[ACTIVITY]
Type the entries again, word for word.

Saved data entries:
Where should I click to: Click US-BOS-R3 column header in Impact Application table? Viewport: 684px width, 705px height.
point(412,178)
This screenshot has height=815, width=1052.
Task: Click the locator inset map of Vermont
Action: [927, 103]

[EXERCISE SOLUTION]
Where should I click to: Click US-BOS-R3 column header in Impact Application table? Viewport: 684px width, 705px height.
point(412,178)
This screenshot has height=815, width=1052.
Task: Click the locator inset map of Vermont
Action: [927, 103]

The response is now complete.